Finalement ce qui inquiète peut-être le plus les parents d’ados, c’est cette tension intense entre deux extrêmes. C’est ce besoin, ce désir permanent d’explorer de nouvelles limites. Ce mélange explosif d’imprévisibilité émotionnelle et d’insatisfaction quasi-permanente ! L’ado ne saurait-il pas faire autrement que de repousser toujours plus les limites ? Sans jamais arriver à gérer la sortie du train, une fois le « roller coaster » revenu à son point de départ ? Ce retour à un ennui qui rappelle l’ennui des enfants fraîchement rentrés chez eux, après une ou deux semaines dans un camp de jeunes…

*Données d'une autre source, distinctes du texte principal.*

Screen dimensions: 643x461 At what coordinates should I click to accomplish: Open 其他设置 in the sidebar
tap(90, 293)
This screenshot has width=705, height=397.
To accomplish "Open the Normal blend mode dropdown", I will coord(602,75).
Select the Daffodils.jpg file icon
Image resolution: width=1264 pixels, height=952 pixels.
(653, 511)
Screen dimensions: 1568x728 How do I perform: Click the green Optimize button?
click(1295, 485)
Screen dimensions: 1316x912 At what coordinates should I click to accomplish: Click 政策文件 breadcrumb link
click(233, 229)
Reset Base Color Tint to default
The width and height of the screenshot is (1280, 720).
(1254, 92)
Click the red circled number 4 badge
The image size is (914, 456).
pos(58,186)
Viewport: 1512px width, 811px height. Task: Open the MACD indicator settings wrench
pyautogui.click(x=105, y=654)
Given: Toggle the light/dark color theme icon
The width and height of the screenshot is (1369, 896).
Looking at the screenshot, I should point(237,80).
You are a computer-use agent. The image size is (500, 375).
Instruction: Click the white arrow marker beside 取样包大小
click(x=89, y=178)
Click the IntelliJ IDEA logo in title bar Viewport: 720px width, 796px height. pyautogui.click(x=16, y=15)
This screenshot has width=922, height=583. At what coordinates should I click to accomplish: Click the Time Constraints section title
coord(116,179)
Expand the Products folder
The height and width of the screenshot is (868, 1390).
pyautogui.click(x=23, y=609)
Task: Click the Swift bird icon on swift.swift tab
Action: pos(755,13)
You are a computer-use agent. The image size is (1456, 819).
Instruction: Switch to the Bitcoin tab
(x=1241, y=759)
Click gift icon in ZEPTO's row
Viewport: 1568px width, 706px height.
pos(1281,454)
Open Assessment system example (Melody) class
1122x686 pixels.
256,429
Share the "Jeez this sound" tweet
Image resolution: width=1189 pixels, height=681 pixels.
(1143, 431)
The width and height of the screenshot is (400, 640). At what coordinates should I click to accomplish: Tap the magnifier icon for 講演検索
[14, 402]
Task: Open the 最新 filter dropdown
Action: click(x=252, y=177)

Et s’il n’y avait pas, vraiment pas, de solutions toutes faites pour les parents à leur tour désœuvrés par l’ennui de leurs rejetons ? Alors, peut-être, seule la résistance à l’instinct de protection parentale demeurerait une piste à explorer.

Laurent

Une réflexion sur “La guerre de l’ennui

  1. Je crois aussi qu’il faut être vigilant sur ce qu’on peut prendre pour de l’ennui et qui ne l’est peut-être pas pas. Qu’est-ce que je veux dire par là? Enfant et ado, je passais énormément de temps à dire « je m’ennuie » et à m’entendre répondre « ben tu pourrais peut-être faire ci ou ça » ou « profites-en pour te reposer » ou « ah oui? et bien que voudrais-tu faire? »….sauf que moi je n’avais rien envie de faire, je n’étais pas forcément fatiguée non plus, mais je m’ennuyais ferme.. parce que j’avais besoin d’être stimulée et n’étais pas capable de trouver seule mes solutions pour m’occuper en raison de TROUBLES EXECUTIFS qui n’ont jamais été questionnés (la science n’en était pas encore là à l’époque!)! Donc, l’ennui compris comme ne pas surcharger ses enfants ou ados par des tas d’occupations imposées, ok, d’accord, mais l’enfant ou le jeune qui dit s’ennuyer, ça vaut la peine d’essayer d’en parler avec lui pour déceler si c’est du vrai ennui ou si c’est associé à un trouble neuro. Merci pour eux, les adultes qu’ils deviendront vous en remercieront!
    (j’espère que mon propos est clair ou du moins pas trop confus! ne pas hésiter à me demander des précisions sinon!)